Work instruction
Continue the article on expert evidence about customary practice, starting right after its last sentence.

Christopher Bruce is the President of Economica and a Professor of Economics at the University of Calgary. He is also the author of Assessment of Personal Injury Damages (Butterworths, 2004).

Spring 2001 issue of the Expert Witness newsletter (volume 6, issue 1)

Contents:

  • Estate Claims Following the Appeal Court Decisions in Duncan and Brooks
    • by Derek Aldridge
    • In this article Derek Aldridge, investigates a number of issues concerning the valuation of estate claims under the Survival of Actions Act. These issues arise from two recent decisions of the Court of Appeal, in Duncan v. Baddeley and Brooks v. Stefura.
  • Evidence About “Customary Practice”
    • by Christopher Bruce
    • In this article Christopher Bruce summarises some recent research that suggests that doctors systematically err when estimating the standards of “ordinary, or common, practice.” In particular, this research finds that doctors overestimate the speed with which patients are treated and diagnosed in emergency rooms. Hence, they systematically bias malpractice suits in favour of plaintiffs.

Evidence About “Customary Practice”

by Christopher Bruce

This article was originally published in the Spring 2001 issue of the Expert Witness.

The standard of care that is expected of a commercial enterprise is often determined by examining the “customary practice” followed by businesses in the defendant’s industry. Obstetricians are compared with other obstetricians; taxi drivers with other taxi drivers; and police departments with other police departments.

The determination of what constitutes the customary practice in an industry is usually left to the testimony of experts drawn from that industry.

In a recent University of Chicago Law School working paper, William Meadow (Associate Professor of Pediatrics) and Cass Sunstein (Professor of Jurisprudence) warn that such expert testimony is likely to be systematically biased. (“Statistics, Not Experts,” John M. Olin Law & Economics Working Paper No. 109, (2d Series) 2000.)

Their argument is not the traditional one – that experts will be reluctant to testify against their colleagues and, therefore, may understate the level of precautions “normally” taken. Rather, they argue that experts will systematically overstate the level of precautions that are normally taken, thereby raising the implicit standard against which defendants will be measured.

Supplied records

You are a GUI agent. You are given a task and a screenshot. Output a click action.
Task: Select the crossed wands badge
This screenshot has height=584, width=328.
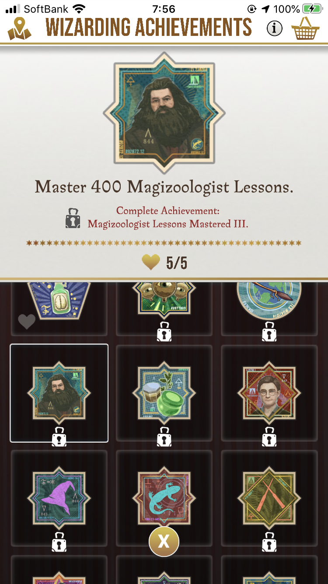[x=269, y=498]
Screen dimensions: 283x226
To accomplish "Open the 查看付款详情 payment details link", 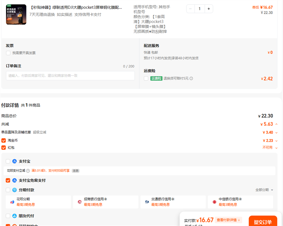I will click(x=229, y=220).
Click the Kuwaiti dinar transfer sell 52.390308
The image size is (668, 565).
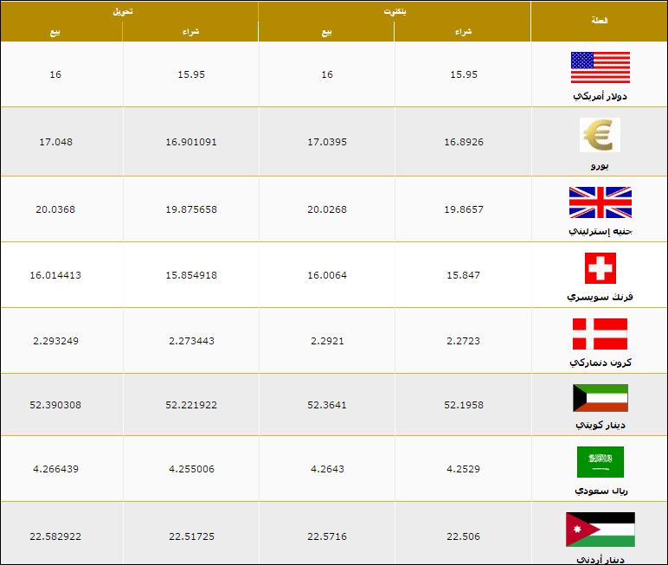click(x=55, y=405)
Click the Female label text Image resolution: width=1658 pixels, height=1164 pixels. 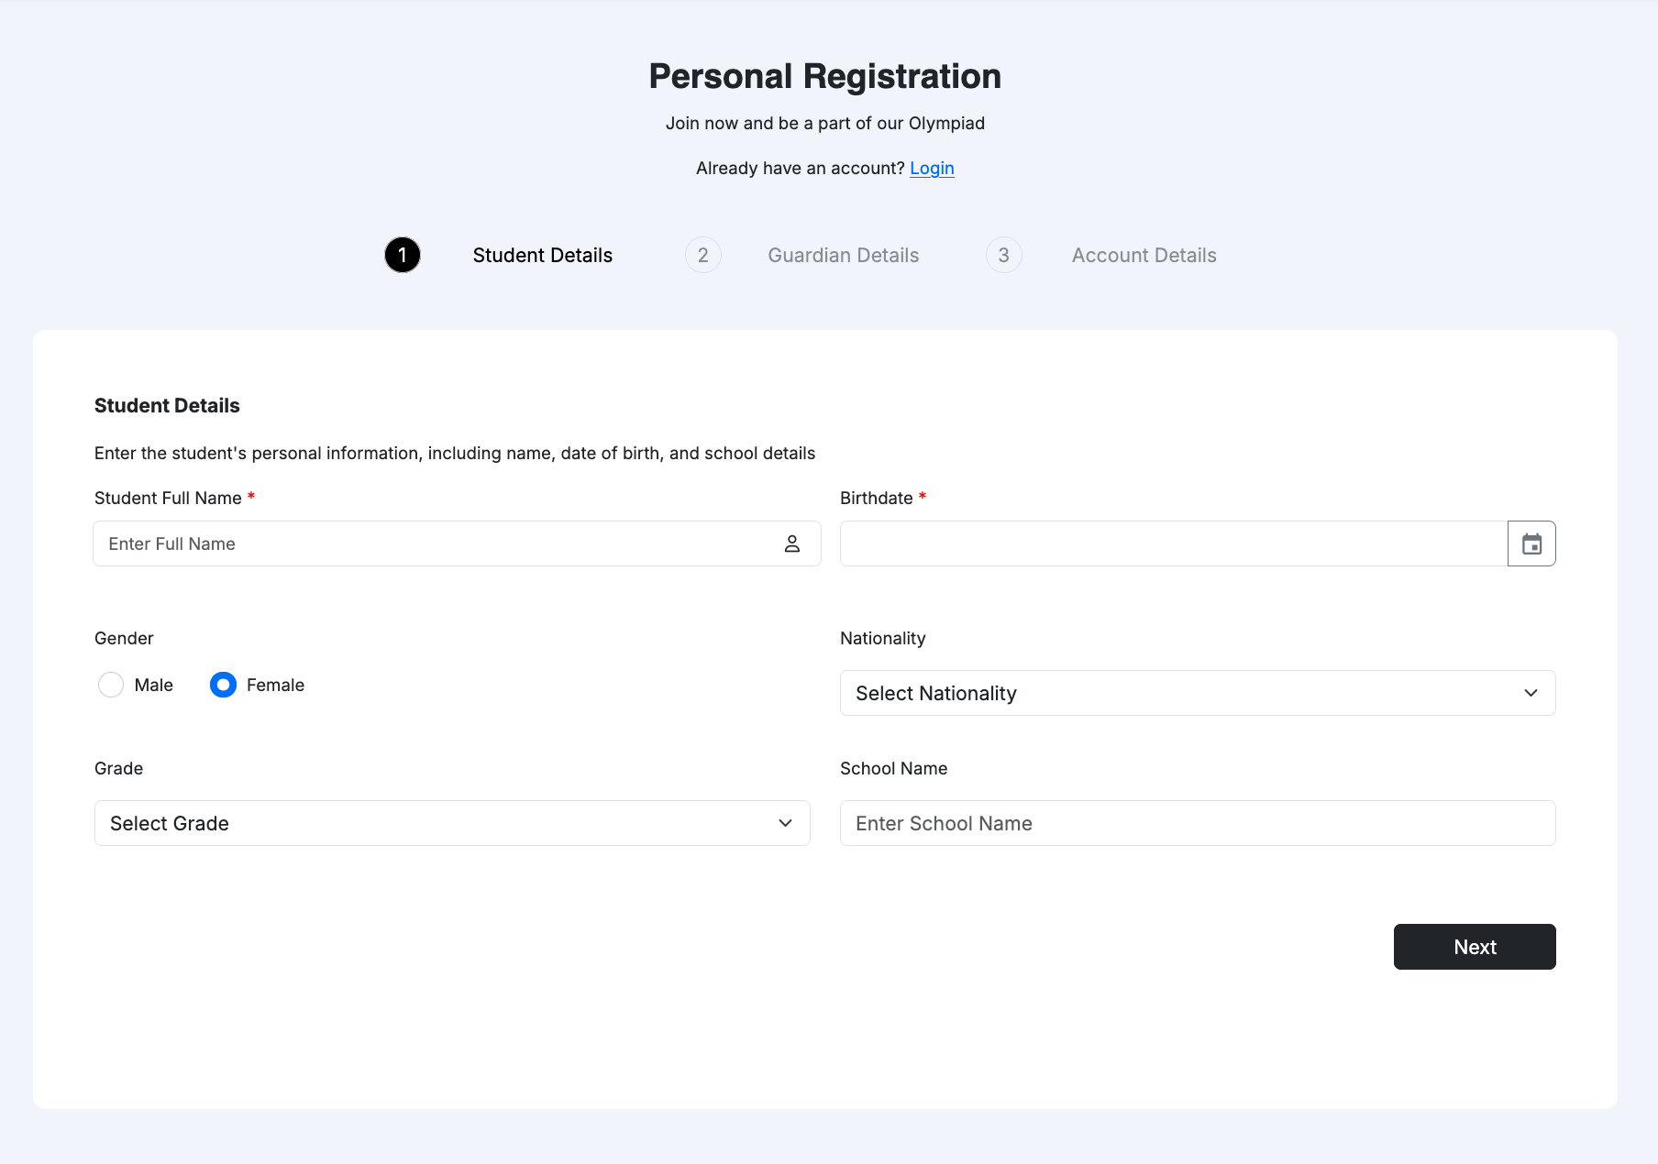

Task answer
M & S base their argument on the oft-noted observation that “most normal people tend to be risk optimists, in the sense that they believe themselves to be relatively immune from risks that are faced by similarly situated others.” For example, they report that 90 percent of drivers believe themselves to be less likely than the average to be involved in a serious accident; and most heavy smokers believe they are not at increased risk of cancer or cardiovascular disease.

M & S report that physicians have been found to be particularly susceptible to this “optimism bias.” In one study, for example, 88 percent of doctors overestimated length of survival for seriously ill patients, by roughly a factor of three. In another, doctors made inaccurate predictions in 80 percent of cases, with overestimates in 63 percent. In a third study, physicians accurately predicted the survival time of cancer patients in only 10 to 30 percent of cases, and the rest of the time they overestimated survival by a factor of two to five.

M & S predict that this proclivity to optimism will affect doctors’ (and other experts’) ability to provide correct estimates of “customary practice.” In particular, they predict that this optimism will lead doctors to overestimate the ease with which they and their colleagues can recognise and treat symptoms and to underestimate the time required to react to medical emergencies.

To test this hypothesis, M & S asked a large number of emergency room physicians to estimate the average time that would elapse between the arrival of a child with bacterial meningitis in their emergency room to the start of antibiotic therapy for that child. They contrasted these estimates with statistics of actual times elapsed that they were able to obtain from their own study of two Chicago area medical centres and from two studies reported in the academic literature.

What they found was that the actual elapsed times were almost double the estimated times. Whereas the physicians’ average estimate was 65 minutes, the statistical studies revealed an actual average of 120 minutes.

Imagine now that a hospital has been sued in negligence for failing to treat a child within a “reasonable” time. If that hospital had treated the child within 110 minutes, it would actually have outperformed the average. But the average “expert” witness would have testified that most hospitals would have treated the child within 65 minutes. The behaviour of the defendant would be found to have fallen below the standard of “ordinary practice.”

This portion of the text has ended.